__Questions on the material__.
• 1. Duplicate everything in the passage about the evening moon from "I was enjoying" down to "our marvelous Earth.".
• 2. Go on with the passage about the evening moon, starting right after its last sentence.

__Given text__.
I was enjoying the quiet of a moon that rises on an early evening over a week-end. Things seemed surreal in this light and time. This, I felt, was the truest way to bring oneself down to our marvelous Earth.

The birds don’t fly any faster just because the world around them pants and coughs up smoke in automobiles charging from one place to another. The buds are still furled in the tree boughs or the plants below – they don’t rush to unfurl their petals just because February sped past, and beautiful March roared its way in. The grass sways to the speed of the winds whipping them – the winds react to the atmospheric pressures, no one can change their pace.

The world moves on measurably, one moment at a time. The full moon grew predictably over the past fortnight, and there it beamed at me, and my little family, wherever we were at that point in time.  I thought of different posts to write up, beautiful phrases flitted in, and then by the looks of it, evaporated just as quickly. If only I could shore up the energy and determination to write up all the lovely things that occur to me as I walk on!

__Data records__.

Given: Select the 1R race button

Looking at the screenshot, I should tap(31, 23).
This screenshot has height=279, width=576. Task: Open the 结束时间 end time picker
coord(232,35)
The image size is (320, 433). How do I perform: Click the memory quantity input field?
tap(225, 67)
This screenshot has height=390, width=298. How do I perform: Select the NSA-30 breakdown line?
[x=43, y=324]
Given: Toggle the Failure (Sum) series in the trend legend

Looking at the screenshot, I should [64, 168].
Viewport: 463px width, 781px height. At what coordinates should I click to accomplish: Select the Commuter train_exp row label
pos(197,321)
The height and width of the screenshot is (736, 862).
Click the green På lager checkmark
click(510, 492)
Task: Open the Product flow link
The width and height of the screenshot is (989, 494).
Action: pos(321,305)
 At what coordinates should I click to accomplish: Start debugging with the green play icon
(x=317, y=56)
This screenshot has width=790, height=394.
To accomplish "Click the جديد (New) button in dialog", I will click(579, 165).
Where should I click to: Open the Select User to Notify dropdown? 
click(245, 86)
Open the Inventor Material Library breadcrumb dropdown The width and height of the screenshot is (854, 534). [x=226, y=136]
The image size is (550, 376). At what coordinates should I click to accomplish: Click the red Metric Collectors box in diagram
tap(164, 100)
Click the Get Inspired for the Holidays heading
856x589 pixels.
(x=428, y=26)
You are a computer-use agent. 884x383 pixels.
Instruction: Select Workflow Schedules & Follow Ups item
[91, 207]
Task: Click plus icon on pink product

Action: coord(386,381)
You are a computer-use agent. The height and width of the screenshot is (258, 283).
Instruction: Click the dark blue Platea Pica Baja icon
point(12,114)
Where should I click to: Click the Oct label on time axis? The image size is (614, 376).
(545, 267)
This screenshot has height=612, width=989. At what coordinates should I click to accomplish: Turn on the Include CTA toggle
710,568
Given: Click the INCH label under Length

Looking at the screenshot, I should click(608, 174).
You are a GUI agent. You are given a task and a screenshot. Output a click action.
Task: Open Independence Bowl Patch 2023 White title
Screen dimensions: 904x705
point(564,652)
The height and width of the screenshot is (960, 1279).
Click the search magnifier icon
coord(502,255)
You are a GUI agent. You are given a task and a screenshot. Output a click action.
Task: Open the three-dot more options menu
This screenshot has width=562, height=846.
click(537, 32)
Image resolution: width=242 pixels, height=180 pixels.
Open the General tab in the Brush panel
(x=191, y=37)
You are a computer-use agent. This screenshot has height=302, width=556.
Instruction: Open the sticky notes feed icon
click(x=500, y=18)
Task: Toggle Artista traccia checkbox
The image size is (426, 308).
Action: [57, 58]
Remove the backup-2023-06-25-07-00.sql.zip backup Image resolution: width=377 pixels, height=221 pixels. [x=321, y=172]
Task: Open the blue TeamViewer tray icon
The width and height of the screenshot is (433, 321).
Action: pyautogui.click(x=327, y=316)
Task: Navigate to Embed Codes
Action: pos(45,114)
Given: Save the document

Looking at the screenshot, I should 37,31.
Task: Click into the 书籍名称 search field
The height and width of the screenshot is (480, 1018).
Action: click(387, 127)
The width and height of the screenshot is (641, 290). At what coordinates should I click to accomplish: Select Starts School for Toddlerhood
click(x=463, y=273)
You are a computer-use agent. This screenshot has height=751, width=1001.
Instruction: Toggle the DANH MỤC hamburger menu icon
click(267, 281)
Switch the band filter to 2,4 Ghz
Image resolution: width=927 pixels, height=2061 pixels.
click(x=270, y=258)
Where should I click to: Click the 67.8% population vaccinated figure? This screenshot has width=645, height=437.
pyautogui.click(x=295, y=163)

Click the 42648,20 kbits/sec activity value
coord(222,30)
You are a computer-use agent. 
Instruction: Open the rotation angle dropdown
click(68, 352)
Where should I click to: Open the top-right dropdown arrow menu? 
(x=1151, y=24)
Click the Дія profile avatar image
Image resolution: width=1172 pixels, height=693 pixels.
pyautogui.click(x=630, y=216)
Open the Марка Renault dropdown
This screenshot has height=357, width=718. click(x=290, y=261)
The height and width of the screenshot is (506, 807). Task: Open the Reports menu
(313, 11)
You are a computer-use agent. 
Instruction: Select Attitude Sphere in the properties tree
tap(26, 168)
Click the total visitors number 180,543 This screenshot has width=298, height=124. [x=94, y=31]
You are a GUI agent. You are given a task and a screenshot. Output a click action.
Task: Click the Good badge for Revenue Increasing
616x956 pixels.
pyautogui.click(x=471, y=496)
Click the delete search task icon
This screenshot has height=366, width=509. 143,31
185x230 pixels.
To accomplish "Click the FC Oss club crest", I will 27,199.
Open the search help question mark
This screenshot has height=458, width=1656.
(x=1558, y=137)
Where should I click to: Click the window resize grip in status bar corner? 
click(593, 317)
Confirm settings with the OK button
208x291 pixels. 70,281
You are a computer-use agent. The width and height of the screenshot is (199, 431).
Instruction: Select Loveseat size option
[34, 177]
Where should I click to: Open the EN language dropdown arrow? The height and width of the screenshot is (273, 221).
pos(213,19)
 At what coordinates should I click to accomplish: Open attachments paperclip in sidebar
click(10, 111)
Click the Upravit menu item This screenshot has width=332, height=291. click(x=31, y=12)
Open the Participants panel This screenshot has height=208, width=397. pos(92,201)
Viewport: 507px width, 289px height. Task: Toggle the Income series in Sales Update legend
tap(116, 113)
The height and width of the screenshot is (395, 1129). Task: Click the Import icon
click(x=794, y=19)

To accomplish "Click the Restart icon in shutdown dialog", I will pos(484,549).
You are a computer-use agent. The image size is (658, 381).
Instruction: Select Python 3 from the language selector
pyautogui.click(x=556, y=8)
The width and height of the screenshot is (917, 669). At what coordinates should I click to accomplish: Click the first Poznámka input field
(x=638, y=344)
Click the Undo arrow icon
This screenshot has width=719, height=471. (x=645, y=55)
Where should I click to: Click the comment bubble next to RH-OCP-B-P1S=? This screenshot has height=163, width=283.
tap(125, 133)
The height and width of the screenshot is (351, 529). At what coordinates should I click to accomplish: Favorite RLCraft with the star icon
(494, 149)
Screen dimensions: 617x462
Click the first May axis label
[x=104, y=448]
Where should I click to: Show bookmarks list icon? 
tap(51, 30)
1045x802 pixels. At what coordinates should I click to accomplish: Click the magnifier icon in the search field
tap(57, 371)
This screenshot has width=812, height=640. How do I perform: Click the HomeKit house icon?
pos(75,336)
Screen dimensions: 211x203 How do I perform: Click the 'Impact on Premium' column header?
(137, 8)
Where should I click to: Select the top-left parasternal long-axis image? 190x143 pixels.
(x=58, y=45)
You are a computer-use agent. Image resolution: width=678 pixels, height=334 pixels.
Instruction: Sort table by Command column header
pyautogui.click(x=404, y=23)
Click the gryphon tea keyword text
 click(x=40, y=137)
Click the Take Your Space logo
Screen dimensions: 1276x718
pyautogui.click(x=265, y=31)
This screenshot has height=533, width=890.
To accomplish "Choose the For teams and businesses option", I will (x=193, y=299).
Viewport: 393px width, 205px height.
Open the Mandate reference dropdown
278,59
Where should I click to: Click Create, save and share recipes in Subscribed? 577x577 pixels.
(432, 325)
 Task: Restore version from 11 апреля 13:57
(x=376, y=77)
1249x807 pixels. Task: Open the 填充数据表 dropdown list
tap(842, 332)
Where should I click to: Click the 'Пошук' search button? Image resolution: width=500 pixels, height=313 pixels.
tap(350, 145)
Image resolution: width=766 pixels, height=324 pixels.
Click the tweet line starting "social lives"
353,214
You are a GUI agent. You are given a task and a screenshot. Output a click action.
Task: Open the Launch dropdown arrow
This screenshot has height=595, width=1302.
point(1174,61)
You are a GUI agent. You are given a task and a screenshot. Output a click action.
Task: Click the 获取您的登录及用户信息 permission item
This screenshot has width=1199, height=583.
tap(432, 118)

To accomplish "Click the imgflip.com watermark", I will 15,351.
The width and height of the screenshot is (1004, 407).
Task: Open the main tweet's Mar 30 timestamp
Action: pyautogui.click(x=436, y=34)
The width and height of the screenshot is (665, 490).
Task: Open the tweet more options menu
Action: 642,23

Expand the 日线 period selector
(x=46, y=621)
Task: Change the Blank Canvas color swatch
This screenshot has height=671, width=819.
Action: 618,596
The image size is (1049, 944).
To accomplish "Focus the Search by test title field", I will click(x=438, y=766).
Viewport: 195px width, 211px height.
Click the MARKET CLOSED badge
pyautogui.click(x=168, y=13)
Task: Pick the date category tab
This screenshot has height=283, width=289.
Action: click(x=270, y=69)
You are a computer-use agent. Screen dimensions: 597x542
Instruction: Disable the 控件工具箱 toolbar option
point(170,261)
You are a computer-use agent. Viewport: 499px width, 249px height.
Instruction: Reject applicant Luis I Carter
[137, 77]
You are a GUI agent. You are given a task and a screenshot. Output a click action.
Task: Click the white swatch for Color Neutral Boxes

__Results of the tasks__.
• 1.
I was enjoying the quiet of a moon that rises on an early evening over a week-end. Things seemed surreal in this light and time. This, I felt, was the truest way to bring oneself down to our marvelous Earth.

• 2.
Later when I read this Brain Pickings post on Walking as Creative Fuel, I nodded along at the wise words of Kenneth Grahame.

Kenneth Grahame – the author of Wind in the Willows wrote:
“Not a fiftieth part of all your happy imaginings will you ever, later, recapture, note down, reduce to dull inadequate words; but meantime the mind has stretched itself and had its holiday.”

Out on the walk that day, what he says seems to have been true. I relished the enthusiasm and the energy in the note to myself – the asterisks, exclamation points and the half-capitalized words written out in haste. It definitely wasn’t the first such note to myself.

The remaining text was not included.